Records excerpted from a collection:
.....
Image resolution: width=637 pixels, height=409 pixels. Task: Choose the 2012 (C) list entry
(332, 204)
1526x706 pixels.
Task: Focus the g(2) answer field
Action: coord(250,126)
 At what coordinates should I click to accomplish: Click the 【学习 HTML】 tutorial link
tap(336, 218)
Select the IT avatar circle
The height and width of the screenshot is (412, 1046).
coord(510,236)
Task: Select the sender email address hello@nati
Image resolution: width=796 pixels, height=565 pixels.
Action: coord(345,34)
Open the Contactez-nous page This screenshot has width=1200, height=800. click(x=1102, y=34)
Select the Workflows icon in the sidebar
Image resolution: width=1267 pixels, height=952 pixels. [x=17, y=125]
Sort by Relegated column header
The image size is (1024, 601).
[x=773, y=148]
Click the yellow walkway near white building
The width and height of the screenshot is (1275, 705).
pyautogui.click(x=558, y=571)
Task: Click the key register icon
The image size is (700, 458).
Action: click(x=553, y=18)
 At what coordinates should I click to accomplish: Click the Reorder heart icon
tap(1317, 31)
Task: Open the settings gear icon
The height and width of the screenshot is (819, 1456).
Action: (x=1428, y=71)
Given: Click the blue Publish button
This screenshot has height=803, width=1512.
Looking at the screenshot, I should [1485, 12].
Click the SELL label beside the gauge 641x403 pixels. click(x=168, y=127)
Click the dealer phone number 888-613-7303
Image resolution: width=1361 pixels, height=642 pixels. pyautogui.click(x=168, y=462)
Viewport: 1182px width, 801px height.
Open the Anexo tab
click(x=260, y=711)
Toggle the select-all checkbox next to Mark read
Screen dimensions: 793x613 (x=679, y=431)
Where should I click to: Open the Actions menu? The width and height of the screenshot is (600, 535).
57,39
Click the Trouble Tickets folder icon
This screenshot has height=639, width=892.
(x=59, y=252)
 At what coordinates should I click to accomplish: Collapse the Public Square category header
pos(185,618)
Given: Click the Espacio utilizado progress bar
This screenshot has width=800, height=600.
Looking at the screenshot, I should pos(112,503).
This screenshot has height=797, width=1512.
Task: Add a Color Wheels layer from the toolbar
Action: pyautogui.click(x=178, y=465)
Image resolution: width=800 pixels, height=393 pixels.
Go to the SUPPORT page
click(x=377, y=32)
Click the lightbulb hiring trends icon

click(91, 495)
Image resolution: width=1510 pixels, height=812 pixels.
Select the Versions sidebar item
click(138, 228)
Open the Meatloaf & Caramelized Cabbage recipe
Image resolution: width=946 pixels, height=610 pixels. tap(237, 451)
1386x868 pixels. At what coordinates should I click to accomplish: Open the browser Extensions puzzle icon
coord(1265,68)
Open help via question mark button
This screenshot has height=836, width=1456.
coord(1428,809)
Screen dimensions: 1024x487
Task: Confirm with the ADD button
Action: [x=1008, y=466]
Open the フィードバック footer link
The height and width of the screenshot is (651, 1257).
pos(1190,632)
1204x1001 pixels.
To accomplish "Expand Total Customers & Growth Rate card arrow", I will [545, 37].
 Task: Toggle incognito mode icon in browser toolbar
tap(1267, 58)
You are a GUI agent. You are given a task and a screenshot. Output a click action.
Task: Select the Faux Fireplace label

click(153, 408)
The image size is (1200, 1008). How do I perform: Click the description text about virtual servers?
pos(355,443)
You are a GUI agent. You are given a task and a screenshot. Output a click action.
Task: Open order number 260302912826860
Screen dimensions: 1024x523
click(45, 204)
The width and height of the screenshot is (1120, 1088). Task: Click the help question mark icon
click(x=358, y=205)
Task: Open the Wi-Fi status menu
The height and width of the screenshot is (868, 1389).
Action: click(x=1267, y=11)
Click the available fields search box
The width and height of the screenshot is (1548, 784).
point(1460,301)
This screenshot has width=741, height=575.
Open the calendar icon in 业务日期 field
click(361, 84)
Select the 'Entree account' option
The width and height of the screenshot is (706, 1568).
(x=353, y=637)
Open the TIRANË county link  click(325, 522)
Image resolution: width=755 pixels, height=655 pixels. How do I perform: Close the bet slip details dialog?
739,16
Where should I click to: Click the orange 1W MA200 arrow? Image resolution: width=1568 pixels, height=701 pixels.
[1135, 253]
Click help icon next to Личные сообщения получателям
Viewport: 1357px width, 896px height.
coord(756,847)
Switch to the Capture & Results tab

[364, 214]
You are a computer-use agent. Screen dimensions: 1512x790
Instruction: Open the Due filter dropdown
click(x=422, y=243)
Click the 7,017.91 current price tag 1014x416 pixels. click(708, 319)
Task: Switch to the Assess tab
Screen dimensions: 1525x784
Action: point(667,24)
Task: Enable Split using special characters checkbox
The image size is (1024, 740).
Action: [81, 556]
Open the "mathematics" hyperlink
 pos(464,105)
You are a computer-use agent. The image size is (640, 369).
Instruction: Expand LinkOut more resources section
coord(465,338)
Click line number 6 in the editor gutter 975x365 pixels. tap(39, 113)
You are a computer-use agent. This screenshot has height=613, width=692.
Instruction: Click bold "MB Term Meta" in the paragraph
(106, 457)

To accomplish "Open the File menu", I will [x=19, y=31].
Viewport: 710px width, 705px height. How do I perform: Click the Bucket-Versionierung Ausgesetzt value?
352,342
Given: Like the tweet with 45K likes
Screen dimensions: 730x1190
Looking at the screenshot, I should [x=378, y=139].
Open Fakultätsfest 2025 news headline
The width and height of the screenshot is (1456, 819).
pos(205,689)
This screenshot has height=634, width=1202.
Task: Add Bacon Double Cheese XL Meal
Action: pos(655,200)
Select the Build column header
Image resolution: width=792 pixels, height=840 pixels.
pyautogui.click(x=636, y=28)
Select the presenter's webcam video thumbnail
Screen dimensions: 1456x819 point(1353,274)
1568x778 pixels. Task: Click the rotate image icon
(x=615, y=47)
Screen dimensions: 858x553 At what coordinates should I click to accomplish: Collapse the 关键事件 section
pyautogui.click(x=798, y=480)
.....
* Instructions for the task *
Rewrite these lines as a JSON list of strings, one string per line, with blank lines omitted.

* Written solution *
[
  "Image resolution: width=637 pixels, height=409 pixels. Task: Choose the 2012 (C) list entry",
  "(332, 204)",
  "1526x706 pixels.",
  "Task: Focus the g(2) answer field",
  "Action: coord(250,126)",
  " At what coordinates should I click to accomplish: Click the 【学习 HTML】 tutorial link",
  "tap(336, 218)",
  "Select the IT avatar circle",
  "The height and width of the screenshot is (412, 1046).",
  "coord(510,236)",
  "Task: Select the sender email address hello@nati",
  "Image resolution: width=796 pixels, height=565 pixels.",
  "Action: coord(345,34)",
  "Open the Contactez-nous page This screenshot has width=1200, height=800. click(x=1102, y=34)",
  "Select the Workflows icon in the sidebar",
  "Image resolution: width=1267 pixels, height=952 pixels. [x=17, y=125]",
  "Sort by Relegated column header",
  "The image size is (1024, 601).",
  "[x=773, y=148]",
  "Click the yellow walkway near white building",
  "The width and height of the screenshot is (1275, 705).",
  "pyautogui.click(x=558, y=571)",
  "Task: Click the key register icon",
  "The image size is (700, 458).",
  "Action: click(x=553, y=18)",
  " At what coordinates should I click to accomplish: Click the Reorder heart icon",
  "tap(1317, 31)",
  "Task: Open the settings gear icon",
  "The height and width of the screenshot is (819, 1456).",
  "Action: (x=1428, y=71)",
  "Given: Click the blue Publish button",
  "This screenshot has height=803, width=1512.",
  "Looking at the screenshot, I should [1485, 12].",
  "Click the SELL label beside the gauge 641x403 pixels. click(x=168, y=127)",
  "Click the dealer phone number 888-613-7303",
  "Image resolution: width=1361 pixels, height=642 pixels. pyautogui.click(x=168, y=462)",
  "Viewport: 1182px width, 801px height.",
  "Open the Anexo tab",
  "click(x=260, y=711)",
  "Toggle the select-all checkbox next to Mark read",
  "Screen dimensions: 793x613 (x=679, y=431)",
  "Where should I click to: Open the Actions menu? The width and height of the screenshot is (600, 535).",
  "57,39",
  "Click the Trouble Tickets folder icon",
  "This screenshot has height=639, width=892.",
  "(x=59, y=252)",
  " At what coordinates should I click to accomplish: Collapse the Public Square category header",
  "pos(185,618)",
  "Given: Click the Espacio utilizado progress bar",
  "This screenshot has width=800, height=600.",
  "Looking at the screenshot, I should pos(112,503).",
  "This screenshot has height=797, width=1512.",
  "Task: Add a Color Wheels layer from the toolbar",
  "Action: pyautogui.click(x=178, y=465)",
  "Image resolution: width=800 pixels, height=393 pixels.",
  "Go to the SUPPORT page",
  "click(x=377, y=32)",
  "Click the lightbulb hiring trends icon",
  "click(91, 495)",
  "Image resolution: width=1510 pixels, height=812 pixels.",
  "Select the Versions sidebar item",
  "click(138, 228)",
  "Open the Meatloaf & Caramelized Cabbage recipe",
  "Image resolution: width=946 pixels, height=610 pixels. tap(237, 451)",
  "1386x868 pixels. At what coordinates should I click to accomplish: Open the browser Extensions puzzle icon",
  "coord(1265,68)",
  "Open help via question mark button",
  "This screenshot has height=836, width=1456.",
  "coord(1428,809)",
  "Screen dimensions: 1024x487",
  "Task: Confirm with the ADD button",
  "Action: [x=1008, y=466]",
  "Open the フィードバック footer link",
  "The height and width of the screenshot is (651, 1257).",
  "pos(1190,632)",
  "1204x1001 pixels.",
  "To accomplish \"Expand Total Customers & Growth Rate card arrow\", I will [545, 37].",
  " Task: Toggle incognito mode icon in browser toolbar",
  "tap(1267, 58)",
  "You are a GUI agent. You are given a task and a screenshot. Output a click action.",
  "Task: Select the Faux Fireplace label",
  "click(153, 408)",
  "The image size is (1200, 1008). How do I perform: Click the description text about virtual servers?",
  "pos(355,443)",
  "You are a GUI agent. You are given a task and a screenshot. Output a click action.",
  "Task: Open order number 260302912826860",
  "Screen dimensions: 1024x523",
  "click(45, 204)",
  "The width and height of the screenshot is (1120, 1088). Task: Click the help question mark icon",
  "click(x=358, y=205)",
  "Task: Open the Wi-Fi status menu",
  "The height and width of the screenshot is (868, 1389).",
  "Action: click(x=1267, y=11)",
  "Click the available fields search box",
  "The width and height of the screenshot is (1548, 784).",
  "point(1460,301)",
  "This screenshot has width=741, height=575.",
  "Open the calendar icon in 业务日期 field",
  "click(361, 84)",
  "Select the 'Entree account' option",
  "The width and height of the screenshot is (706, 1568).",
  "(x=353, y=637)",
  "Open the TIRANË county link  click(325, 522)",
  "Image resolution: width=755 pixels, height=655 pixels. How do I perform: Close the bet slip details dialog?",
  "739,16",
  "Where should I click to: Click the orange 1W MA200 arrow? Image resolution: width=1568 pixels, height=701 pixels.",
  "[1135, 253]",
  "Click help icon next to Личные сообщения получателям",
  "Viewport: 1357px width, 896px height.",
  "coord(756,847)",
  "Switch to the Capture & Results tab",
  "[364, 214]",
  "You are a computer-use agent. Screen dimensions: 1512x790",
  "Instruction: Open the Due filter dropdown",
  "click(x=422, y=243)",
  "Click the 7,017.91 current price tag 1014x416 pixels. click(708, 319)",
  "Task: Switch to the Assess tab",
  "Screen dimensions: 1525x784",
  "Action: point(667,24)",
  "Task: Enable Split using special characters checkbox",
  "The image size is (1024, 740).",
  "Action: [81, 556]",
  "Open the \"mathematics\" hyperlink",
  " pos(464,105)",
  "You are a computer-use agent. The image size is (640, 369).",
  "Instruction: Expand LinkOut more resources section",
  "coord(465,338)",
  "Click line number 6 in the editor gutter 975x365 pixels. tap(39, 113)",
  "You are a computer-use agent. This screenshot has height=613, width=692.",
  "Instruction: Click bold \"MB Term Meta\" in the paragraph",
  "(106, 457)",
  "To accomplish \"Open the File menu\", I will [x=19, y=31].",
  "Viewport: 710px width, 705px height. How do I perform: Click the Bucket-Versionierung Ausgesetzt value?",
  "352,342",
  "Given: Like the tweet with 45K likes",
  "Screen dimensions: 730x1190",
  "Looking at the screenshot, I should [x=378, y=139].",
  "Open Fakultätsfest 2025 news headline",
  "The width and height of the screenshot is (1456, 819).",
  "pos(205,689)",
  "This screenshot has height=634, width=1202.",
  "Task: Add Bacon Double Cheese XL Meal",
  "Action: pos(655,200)",
  "Select the Build column header",
  "Image resolution: width=792 pixels, height=840 pixels.",
  "pyautogui.click(x=636, y=28)",
  "Select the presenter's webcam video thumbnail",
  "Screen dimensions: 1456x819 point(1353,274)",
  "1568x778 pixels. Task: Click the rotate image icon",
  "(x=615, y=47)",
  "Screen dimensions: 858x553 At what coordinates should I click to accomplish: Collapse the 关键事件 section",
  "pyautogui.click(x=798, y=480)"
]